Print a Binary Tree in Vertical Order. Find Vertical Sum of given Binary Tree.

Print Binary Tree in Vertical Order OR
Print the Binary Tree in Vertical Order Path OR
Vertical order traversal of a Binary Tree.
Find Vertical Sum of given Binary Tree


Given a binary tree, print it vertically.

Let us first understand what we want to achieve? what is the input and what will be the expected output?

Note:
Vertical order traversal of Tree shown above will be 
Print data present at Line 1 ( 4 )
Print data present at Line 2 ( 2 ) Print data present at Line 3 ( 1, 5, 6 )
Print data present at Line 4 ( 3 )
Print data present at Line 5 ( 7 )

Solution


Vertical order Traversal of a tree is little bit different than Pre order, Post order, In order and Level order traversal.

We need to identify, which node will be part of Line 1, Line 2, Line 3 and so on, How to do that? If you observe, then there is a close relation between each line from root.


If somehow we find out, which nodes fall in column -2, column -1, column 0, column 1 and column 2, then our task is done.

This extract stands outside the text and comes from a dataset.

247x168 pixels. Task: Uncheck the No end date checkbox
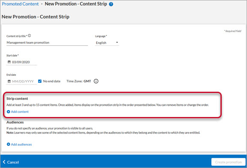pyautogui.click(x=40, y=81)
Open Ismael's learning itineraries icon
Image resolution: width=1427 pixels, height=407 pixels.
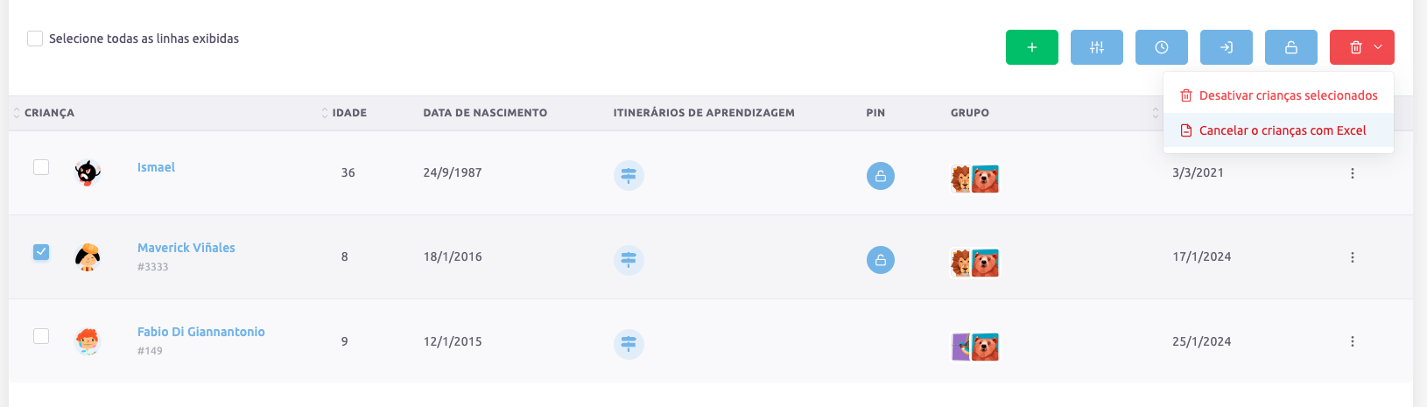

From the above image, we can see that, Root node is at scale 0.
With the reference from Root node which is at distance(column) 0, we will calculate the horizontal distance of each node at left(Negative) side and right(Positive) side.


Lets understand it with example:


1. Node 1 is at distance 0 as this is the start point in scale.
2. Node 2 is at distance -1. (horizontal distance between root node 1 and node 2),
    as we are moving 1 column on left side of scale.

3.
Node 4 is at distance -2 (horizontal distance between root node 1 and node 4),
    as we are moving 2 column on left side of scale.

4. Node 5 is at distance 0 (horizontal distance between root node 1 and node 5),
    as we are again on 0th column on scale.
    Remember we are only interested on nodes falling on same column.

5. Node 3 is at distance +1 (horizontal distance between root node 1 and node 3),
    as we are moving 1 column on right side of scale.

6. Node 6 is at distance 0 (horizontal distance between root node 1 and node 6),
    as we are again on 0th column on scale.
7. Node 7 is at distance +2 (horizontal distance between root node 1 and node 7),
    as we are moving 2 column on right side of scale.

From the above understanding, can we say,
If two nodes have the same Horizontal Distance from root, then they are on same vertical line.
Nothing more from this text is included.